Dubbed 'Drive Me', the autonomous driving pilot is a joint venture between Volvo Car Group, the Swedish Transport Administration, the Swedish Transport Agency, Lindholmen Science Park and the City of Gothenburg.
Focused on future sustainable mobility, the project aims to investigate the societal benefits of autonomous driving – such as improved traffic efficiency and reduced fuel consumption and emissions – and work towards Volvo’s and the Swedish government's goal of zero traffic fatalities.
Due to start in 2014 with customer research and technology development, Volvo expects 100 customers in 100 'Highly Autonomous’ Volvo cars to be used on approximately 50km of selected Gothenburg arterials and motorways by 2017.
President and CEO of Volvo Car Group Hakan Samuelsson said the pilot will give an insight into technological challenges of autonomous systems as well as feedback from real customers driving on public roads.
“Pioneering technologies involving extensive use of driver support systems will not only help us realise our safety vision but also bring strong societal and consumer benefits,” Samuelsson said.
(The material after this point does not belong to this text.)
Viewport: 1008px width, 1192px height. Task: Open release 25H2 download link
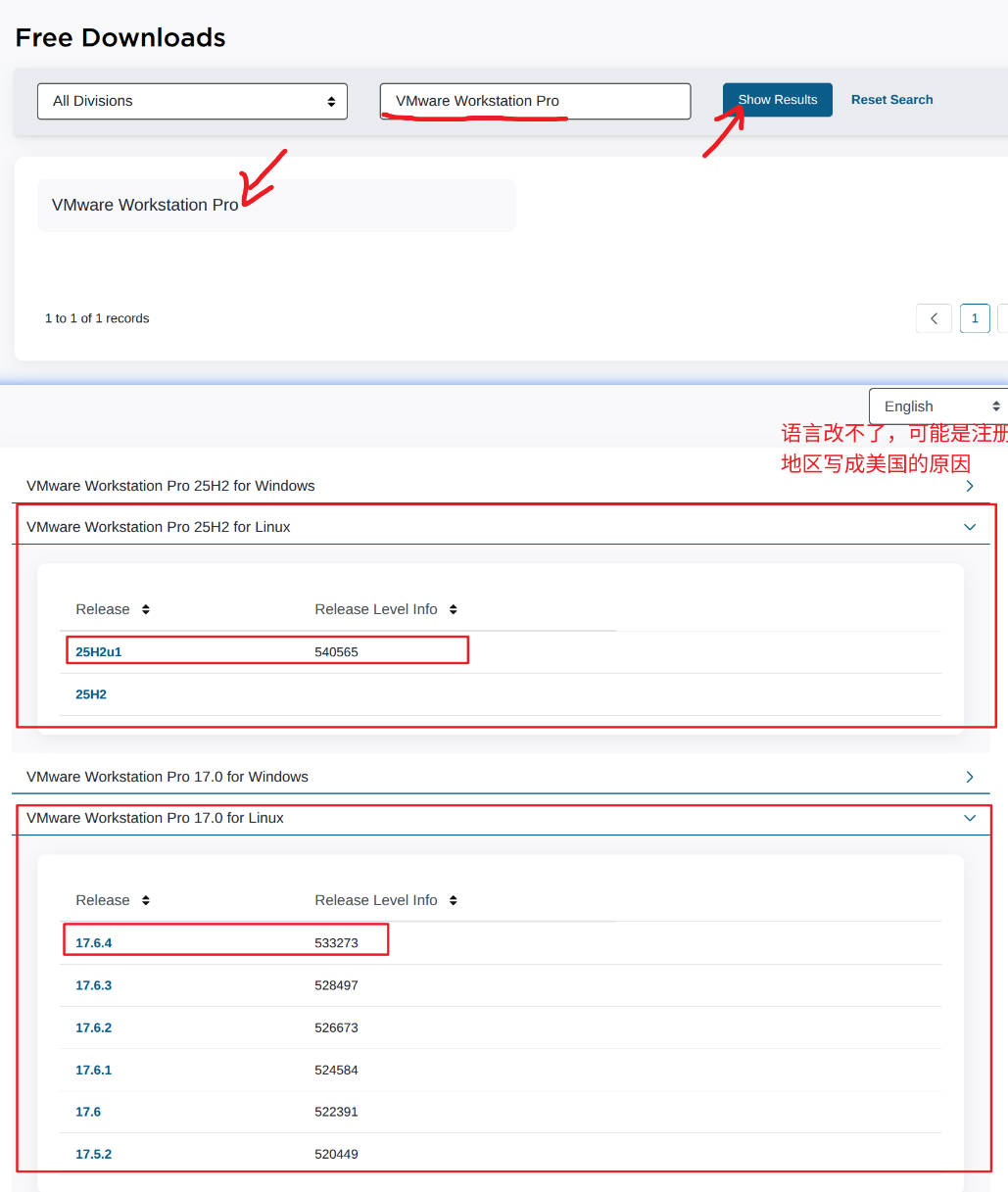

Volvo Car Group technical specialist Erik Coelingh explained, “Our aim is for the car to be able to handle all possible traffic scenarios by itself, including leaving the traffic flow and finding a safe ‘harbour’ if the driver for any reason is unable to regain control.”
Volvo says while the pilot fleet are able to handle all driving functions at the driver’s discretion, including fully automated parking, drivers are still expected to be available for occasional control, albeit with “sufficient transition time”.
The 100 autonomous cars are to be new models based on Volvo’s new Scalable Product Architecture (SPA) platform, which will debut beneath the all-new Volvo XC90 when it launches at the end of 2014.
Volvo launched its ‘Vision 2020’ plan in 2008, stating that “no one should be killed or seriously injured in a new Volvo car by 2020”.